Shakespeare banned in Tucson.

As part of the state-mandated termination of its ethnic studies  program, the Tucson Unified School District released an initial list of books to be banned from its schools today.  According to district spokeperson Cara Rene, the books “will be cleared from all classrooms, boxed up and sent to the Textbook Depository for storage.”

“[A] notable text removed from Tucson’s classrooms is Shakespeare’s play ‘The Tempest.’ In a meeting this week, administrators informed Mexican-American studies teachers to stay away from any units where ‘race, ethnicity and oppression are central themes,’ including the teaching of Shakespeare’s classic in Mexican-American literature courses.”

I presume that all chapters mentioning the Civil War will now be torn out of history textbooks as well.

“In a school district founded by a Mexican-American in which more than 60 percent of the students come from Mexican-American backgrounds, the administration also removed every textbook dealing with Mexican-American history.”

Because nothing promotes literacy and good citizenship like government-enforced ignorance.

The Business Case for Reading Novels.

I’ve been a devoted, even fanatical reader of fiction my whole life, but sometimes I feel like I’m wasting time if I spend an evening immersed in Lee Child’s newest thriller, or re-readingThe Great Gatsby. Shouldn’t I be plowing through my in-box? Or getting the hang of some new productivity app? Or catching up on my back issues of The Economist?

“Wasting time” reading The Great Gatsby? You poor, depraved, emotionally stunted woman.

That slight feeling of self-indulgence that haunts me when I’m reading fake stories about fake people is –

And that’s where I nearly stopped reading. I would have skipped the rest of the article, from the Harvard Business Review, if not for its title. Back to it:

That slight feeling of self-indulgence that haunts me when I’m reading fake stories about fake people is what made me so grateful to stumble on a piece in Scientific American Mind by cognitive psychologist Keith Oatley extolling the practical benefits to be derived particularly from consuming fiction.
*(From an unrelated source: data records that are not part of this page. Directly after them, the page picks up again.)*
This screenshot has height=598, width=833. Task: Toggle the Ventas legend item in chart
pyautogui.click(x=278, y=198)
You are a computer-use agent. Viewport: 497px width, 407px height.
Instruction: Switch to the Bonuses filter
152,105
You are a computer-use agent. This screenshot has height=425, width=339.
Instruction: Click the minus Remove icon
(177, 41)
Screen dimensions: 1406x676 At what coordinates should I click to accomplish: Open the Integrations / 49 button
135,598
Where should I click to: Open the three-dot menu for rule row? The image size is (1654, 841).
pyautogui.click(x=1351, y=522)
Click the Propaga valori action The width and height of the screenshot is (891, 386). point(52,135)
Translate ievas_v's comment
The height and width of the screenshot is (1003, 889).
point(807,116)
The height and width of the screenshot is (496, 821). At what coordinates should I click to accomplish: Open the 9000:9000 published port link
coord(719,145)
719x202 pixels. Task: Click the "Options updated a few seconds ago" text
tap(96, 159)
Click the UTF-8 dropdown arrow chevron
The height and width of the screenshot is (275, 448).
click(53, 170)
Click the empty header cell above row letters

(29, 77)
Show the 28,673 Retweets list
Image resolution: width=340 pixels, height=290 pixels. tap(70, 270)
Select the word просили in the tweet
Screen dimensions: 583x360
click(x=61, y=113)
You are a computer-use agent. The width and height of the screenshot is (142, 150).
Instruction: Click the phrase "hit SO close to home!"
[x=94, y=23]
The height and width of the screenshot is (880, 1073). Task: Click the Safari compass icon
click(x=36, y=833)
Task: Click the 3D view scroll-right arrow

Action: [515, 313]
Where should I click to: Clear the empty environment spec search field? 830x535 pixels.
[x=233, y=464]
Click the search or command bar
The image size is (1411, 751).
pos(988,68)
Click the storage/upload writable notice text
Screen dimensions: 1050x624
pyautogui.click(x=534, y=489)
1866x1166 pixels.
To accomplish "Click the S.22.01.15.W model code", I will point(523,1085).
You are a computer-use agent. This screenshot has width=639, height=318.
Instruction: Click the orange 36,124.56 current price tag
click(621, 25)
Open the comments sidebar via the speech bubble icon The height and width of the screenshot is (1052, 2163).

Apparently, “fiction-reading activates neuronal pathways in the brain that measurably help the reader better understand real human emotion — improving his or her overall social skillfulness.”

Shorter version: Reading fiction improves the reader’s empathy. It makes us better human beings.

But don’t worry, Harvard Business School grads — the author of the article assures us that reading great novels “has an effect on the bottom line.” That’s the real reason she thinks it’s semi-permissible.

Me, I think I might spend the rest of the weekend with Jack Reacher. And I will love it.

Where in the world? Now with fan art.

The other day I asked, “Where in the world am I?” And you all got it right off the bat. The photo was taken near the Dish at Stanford University. The Dish is a radiotelescope, and “running the Dish” is local lingo for making you feel like you’re about to die. (Because of the steep hills. Not because of the cosmic rays.)

In the comments on the earlier post, Flakes said:

“Oh wow, that’s Poppy’s (Barney’s) satellite dish beaming out its urgent message! I had no idea chihuahuas were that big in real life.”

Her remark refers to this photo and to her prize-winning answer in Contest 2010:

“Poppy’s satellite dish beamed out its urgent message: ‘Come quick, Butterscotch! Must-have-satellite-dish-(wheeze)-loosened!’”

And I replied that it’s a good thing I don’t have Photoshop because I would be tempted to insert the dog into the photo, supersized.

Well, thanks to Flakes, now I can. Voila. Fan art! Thanks for that.